DIRECTION →
Substitute "image" for "screenshot" in the material, starting at its beginning and ending at the line containing "[x=978, y=646]", and reproduce those lines with every other detail unchanged. Omit the pictures from your answer.

ENTRIES →
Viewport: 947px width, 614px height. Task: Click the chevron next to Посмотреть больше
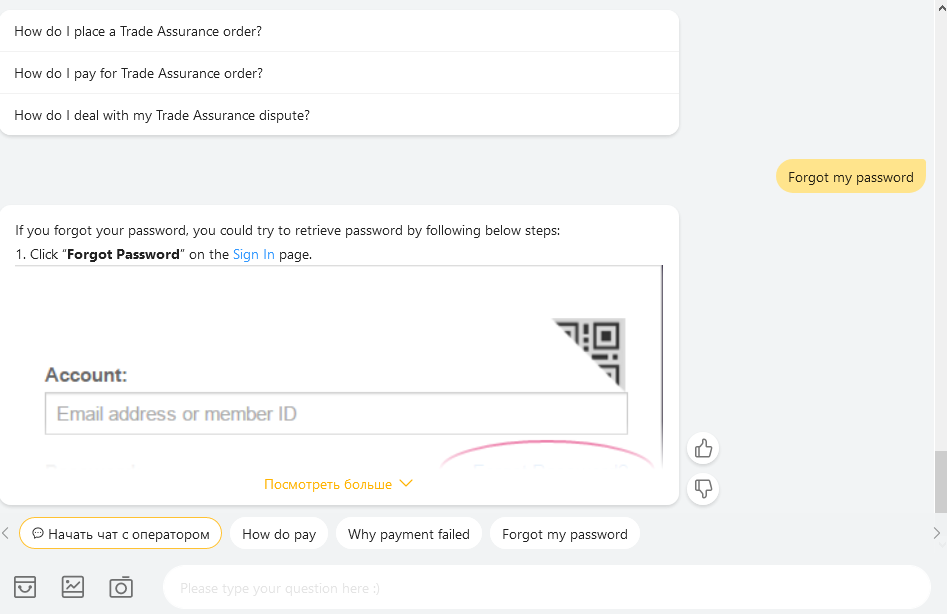406,483
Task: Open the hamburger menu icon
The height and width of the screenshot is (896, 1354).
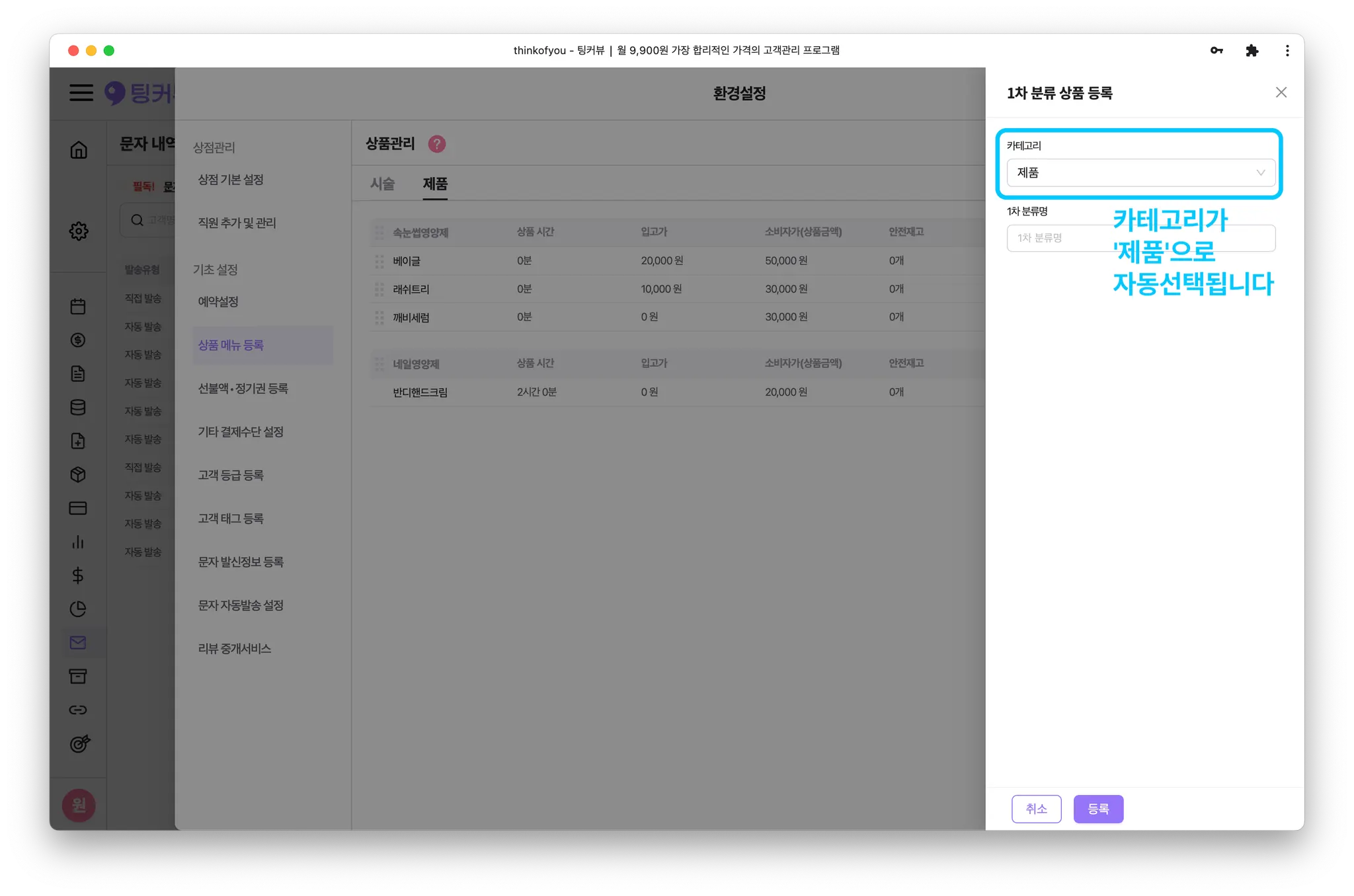Action: 81,93
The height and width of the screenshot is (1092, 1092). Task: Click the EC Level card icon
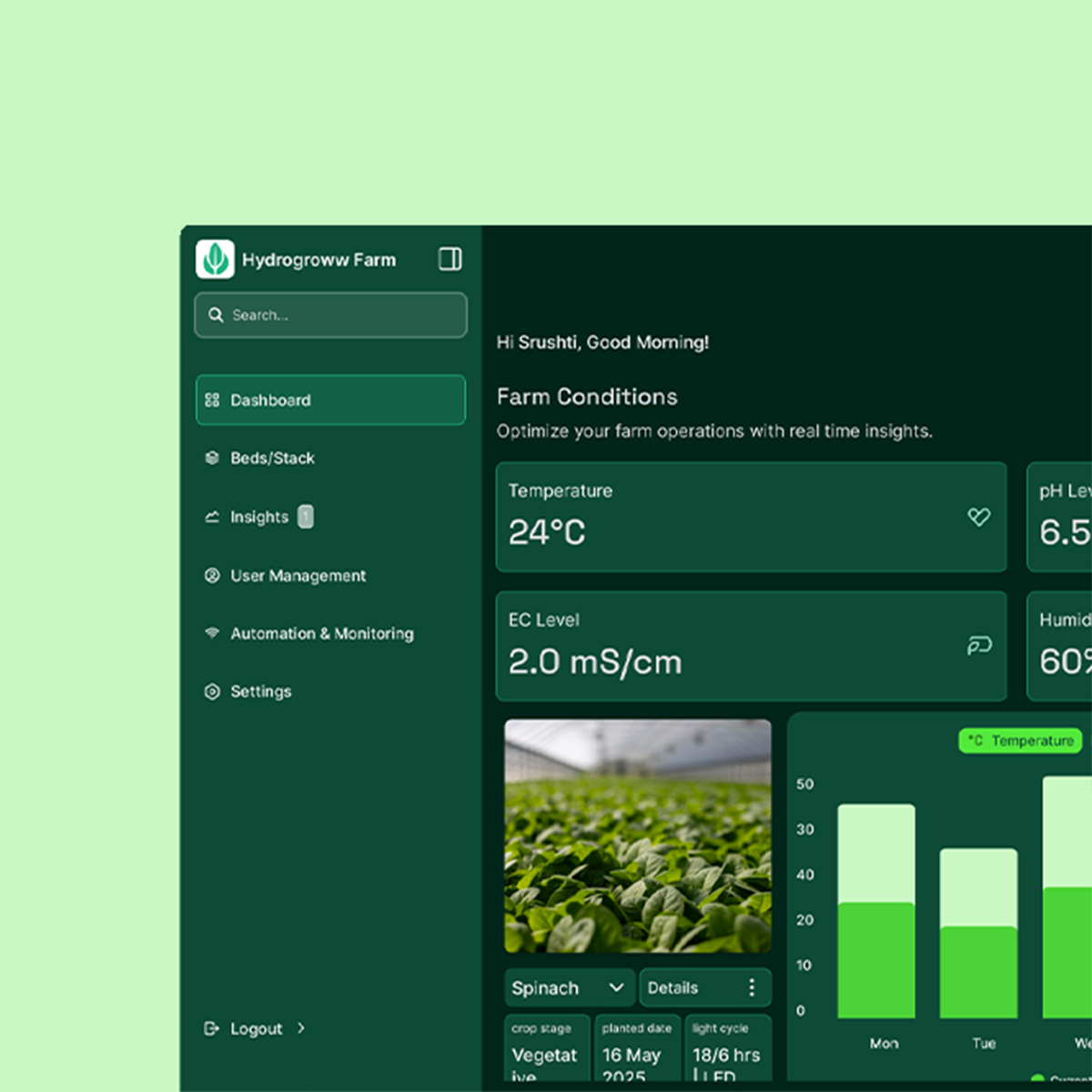[x=978, y=646]
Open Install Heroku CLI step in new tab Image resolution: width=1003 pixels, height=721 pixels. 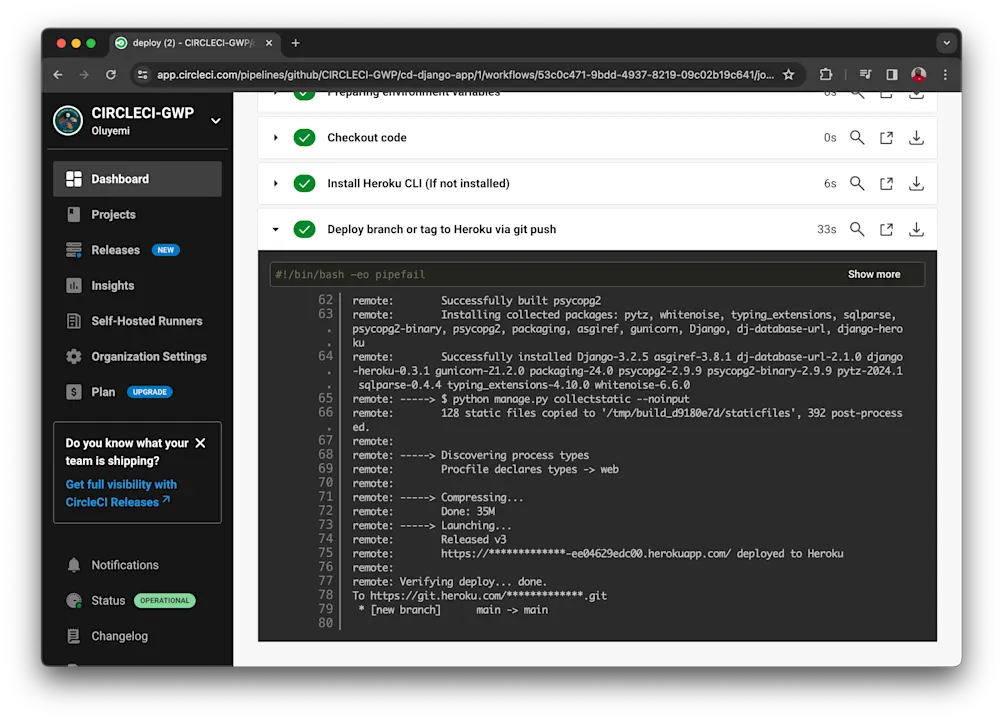tap(885, 183)

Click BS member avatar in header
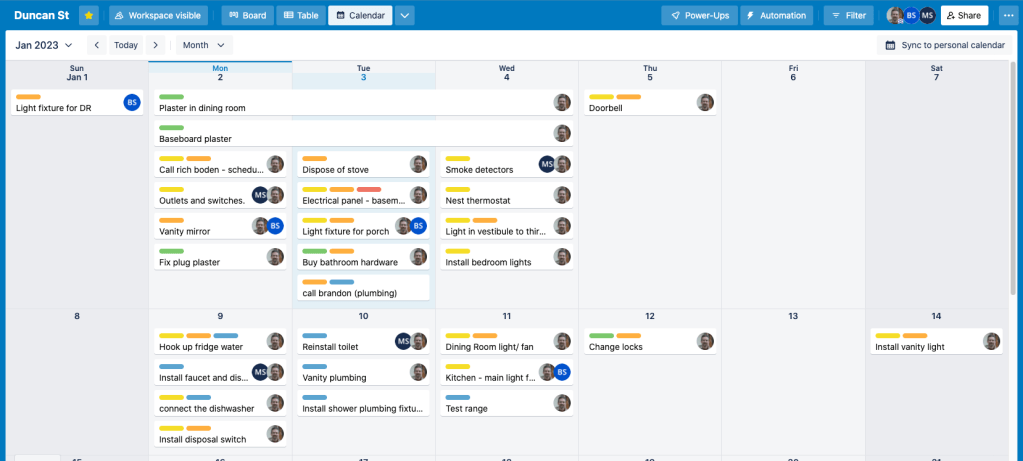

THE RESULT →
Viewport: 947px width, 614px height. Task: Click the chevron next to Посмотреть больше
406,483
Task: Open the hamburger menu icon
The height and width of the image is (896, 1354).
Action: 81,93
The height and width of the image is (1092, 1092). Task: Click the EC Level card icon
[x=978, y=646]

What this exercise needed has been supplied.